** Opening DATASET EXCERPTS block **

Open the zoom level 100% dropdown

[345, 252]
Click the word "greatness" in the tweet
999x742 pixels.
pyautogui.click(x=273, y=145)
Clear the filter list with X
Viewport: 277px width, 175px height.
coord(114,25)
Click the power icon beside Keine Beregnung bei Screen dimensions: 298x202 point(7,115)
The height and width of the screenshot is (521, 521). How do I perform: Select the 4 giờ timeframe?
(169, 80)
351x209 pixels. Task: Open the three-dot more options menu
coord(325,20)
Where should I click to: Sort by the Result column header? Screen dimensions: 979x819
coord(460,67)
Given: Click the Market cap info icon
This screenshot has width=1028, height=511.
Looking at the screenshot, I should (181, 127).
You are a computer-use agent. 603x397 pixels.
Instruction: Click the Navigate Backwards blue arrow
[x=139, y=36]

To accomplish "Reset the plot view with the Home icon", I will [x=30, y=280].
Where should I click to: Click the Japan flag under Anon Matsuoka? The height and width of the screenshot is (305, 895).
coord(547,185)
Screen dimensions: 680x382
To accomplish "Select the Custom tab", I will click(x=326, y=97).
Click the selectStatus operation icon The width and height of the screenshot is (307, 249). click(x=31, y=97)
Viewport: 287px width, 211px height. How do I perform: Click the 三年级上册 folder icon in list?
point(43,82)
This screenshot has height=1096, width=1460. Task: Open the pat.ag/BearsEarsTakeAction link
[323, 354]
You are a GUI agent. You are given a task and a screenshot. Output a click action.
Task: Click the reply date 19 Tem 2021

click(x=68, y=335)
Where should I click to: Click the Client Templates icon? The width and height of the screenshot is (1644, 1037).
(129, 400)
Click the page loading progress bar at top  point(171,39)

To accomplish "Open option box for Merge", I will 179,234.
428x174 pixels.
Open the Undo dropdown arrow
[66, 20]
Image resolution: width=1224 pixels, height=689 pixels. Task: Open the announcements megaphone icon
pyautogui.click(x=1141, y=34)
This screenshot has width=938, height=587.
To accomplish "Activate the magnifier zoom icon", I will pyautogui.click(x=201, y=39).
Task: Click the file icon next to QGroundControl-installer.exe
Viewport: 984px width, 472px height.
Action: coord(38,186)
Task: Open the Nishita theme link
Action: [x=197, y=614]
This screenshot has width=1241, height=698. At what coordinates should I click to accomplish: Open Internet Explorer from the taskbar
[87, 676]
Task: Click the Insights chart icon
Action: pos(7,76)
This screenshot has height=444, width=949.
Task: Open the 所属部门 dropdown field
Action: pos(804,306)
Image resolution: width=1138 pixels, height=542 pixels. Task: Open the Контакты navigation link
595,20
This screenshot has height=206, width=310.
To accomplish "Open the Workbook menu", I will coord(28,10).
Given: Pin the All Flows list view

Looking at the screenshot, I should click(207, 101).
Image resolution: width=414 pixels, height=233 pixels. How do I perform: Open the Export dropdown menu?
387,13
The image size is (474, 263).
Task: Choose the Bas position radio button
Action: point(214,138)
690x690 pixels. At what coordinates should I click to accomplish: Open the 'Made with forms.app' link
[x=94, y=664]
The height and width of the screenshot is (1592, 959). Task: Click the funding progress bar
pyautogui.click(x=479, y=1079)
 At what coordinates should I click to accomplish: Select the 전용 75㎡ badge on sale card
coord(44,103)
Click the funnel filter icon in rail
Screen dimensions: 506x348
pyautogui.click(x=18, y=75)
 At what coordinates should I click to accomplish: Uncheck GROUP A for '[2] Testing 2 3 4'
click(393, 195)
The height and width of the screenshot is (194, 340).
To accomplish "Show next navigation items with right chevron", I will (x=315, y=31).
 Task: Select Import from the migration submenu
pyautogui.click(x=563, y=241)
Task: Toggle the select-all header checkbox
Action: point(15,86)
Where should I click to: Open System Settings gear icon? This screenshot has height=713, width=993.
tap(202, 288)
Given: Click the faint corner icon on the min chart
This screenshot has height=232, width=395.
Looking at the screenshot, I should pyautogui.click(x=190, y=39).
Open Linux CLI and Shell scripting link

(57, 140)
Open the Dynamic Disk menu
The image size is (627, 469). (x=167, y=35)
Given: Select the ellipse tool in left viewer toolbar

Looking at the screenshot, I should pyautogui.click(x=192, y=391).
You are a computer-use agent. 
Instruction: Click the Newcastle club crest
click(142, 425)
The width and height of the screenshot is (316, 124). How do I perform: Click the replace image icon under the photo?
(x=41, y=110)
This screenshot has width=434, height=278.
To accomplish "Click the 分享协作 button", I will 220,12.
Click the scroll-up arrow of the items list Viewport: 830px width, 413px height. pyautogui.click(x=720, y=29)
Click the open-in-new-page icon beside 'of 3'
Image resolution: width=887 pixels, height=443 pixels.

** Closing DATASET EXCERPTS block **

▸ BRIEF: After locating the line with "428x174 pixels." above, return that line and every later line through the one with "Task: Click the file", word for word and with nothing else.

▸ RESULT OF THE TASK:
428x174 pixels.
Open the Undo dropdown arrow
[66, 20]
Image resolution: width=1224 pixels, height=689 pixels. Task: Open the announcements megaphone icon
pyautogui.click(x=1141, y=34)
This screenshot has width=938, height=587.
To accomplish "Activate the magnifier zoom icon", I will pyautogui.click(x=201, y=39).
Task: Click the file icon next to QGroundControl-installer.exe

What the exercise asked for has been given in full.